Lawrence Weschler & Ramiro Gomez

  • This is a past program

The writer Lawrence Weschler first encountered the work of the painter Ramiro Gomez at an art fair, where he noted Gomez’s insightful riffing on the work of David Hockney. Gomez calls attention to Southern California’s invisible domestic workers by inserting them into recasted familiar scenes by other artists or ads from luxe magazines.

Weschler and Gomez will discuss their new book, Domestic Scenes: The Art of Ramiro Gomez. A book signing will follow the conversation.

Biography

Ramiro Gomez was born in 1986 in San Bernardino, California to undocumented Mexican immigrant parents who have since become US citizens. He briefly attended the California Institute for the Arts before leaving to take work as a live-in nanny with a West Hollywood family, an experience that did much to inform his subsequent artistic practice. 
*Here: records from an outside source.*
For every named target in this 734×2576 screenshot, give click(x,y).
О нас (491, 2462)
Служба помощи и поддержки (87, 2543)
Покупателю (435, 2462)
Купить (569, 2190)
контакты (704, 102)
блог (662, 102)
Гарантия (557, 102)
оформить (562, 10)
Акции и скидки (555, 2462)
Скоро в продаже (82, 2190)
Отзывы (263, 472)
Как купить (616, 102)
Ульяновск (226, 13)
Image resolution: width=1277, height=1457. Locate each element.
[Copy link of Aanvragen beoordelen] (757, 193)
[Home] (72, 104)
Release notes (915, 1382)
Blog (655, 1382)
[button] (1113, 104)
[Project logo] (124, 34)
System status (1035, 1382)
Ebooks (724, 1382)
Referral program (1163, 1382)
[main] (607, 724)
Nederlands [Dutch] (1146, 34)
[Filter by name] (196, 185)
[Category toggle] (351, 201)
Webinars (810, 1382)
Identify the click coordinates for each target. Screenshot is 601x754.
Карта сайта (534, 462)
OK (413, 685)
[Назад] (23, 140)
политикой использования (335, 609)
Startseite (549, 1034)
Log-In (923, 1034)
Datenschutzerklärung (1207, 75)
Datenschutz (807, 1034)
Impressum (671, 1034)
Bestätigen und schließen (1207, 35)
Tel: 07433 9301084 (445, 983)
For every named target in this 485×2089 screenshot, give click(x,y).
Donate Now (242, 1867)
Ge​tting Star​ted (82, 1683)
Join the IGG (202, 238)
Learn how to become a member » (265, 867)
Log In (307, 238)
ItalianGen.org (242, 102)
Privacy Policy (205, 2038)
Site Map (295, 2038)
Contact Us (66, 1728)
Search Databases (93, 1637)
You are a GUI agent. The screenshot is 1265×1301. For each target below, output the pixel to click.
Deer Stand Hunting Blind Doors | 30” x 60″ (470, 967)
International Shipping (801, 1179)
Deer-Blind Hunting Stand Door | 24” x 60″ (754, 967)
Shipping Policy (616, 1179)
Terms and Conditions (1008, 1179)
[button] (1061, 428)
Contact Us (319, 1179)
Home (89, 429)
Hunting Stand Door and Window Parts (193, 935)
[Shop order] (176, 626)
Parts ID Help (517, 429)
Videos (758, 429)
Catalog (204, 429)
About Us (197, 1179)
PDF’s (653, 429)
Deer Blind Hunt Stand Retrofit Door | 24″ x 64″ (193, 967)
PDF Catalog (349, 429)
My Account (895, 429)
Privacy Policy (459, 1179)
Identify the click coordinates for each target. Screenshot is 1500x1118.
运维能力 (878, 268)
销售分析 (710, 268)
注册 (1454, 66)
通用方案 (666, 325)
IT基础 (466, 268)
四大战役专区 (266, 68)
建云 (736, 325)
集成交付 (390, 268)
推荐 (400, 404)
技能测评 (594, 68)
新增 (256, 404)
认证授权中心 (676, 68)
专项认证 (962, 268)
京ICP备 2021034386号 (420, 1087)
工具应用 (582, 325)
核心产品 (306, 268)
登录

In 2013 Gomez had his first solo exhibition at the UCLA Chicano Studies Research Center, and was also awarded with a residency to install a mural in West Hollywood Park, a project titled The Caretakers, which remains on view. In 2014 Gomez had his solo gallery debut at Charlie James Gallery in Los Angeles, and went on to show widely across North America.  In 2015 Gomez exhibited at the University of Michigan Institute for the Humanities, the Chicago Humanities Festival, and again at Charlie James Gallery.  Gomez's work has been covered in the New York Times Magazine, the Washington Post, NPR, the Los Angeles Times, Hyperallergic, Huffington Post, and CNN. In the spring of 2016, Gomez had his third show at the Charlie James Gallery in conjunction with the publication of a monograph on his work by Lawrence Weschler (Abrams). Gomez lives and works in West Hollywood, California.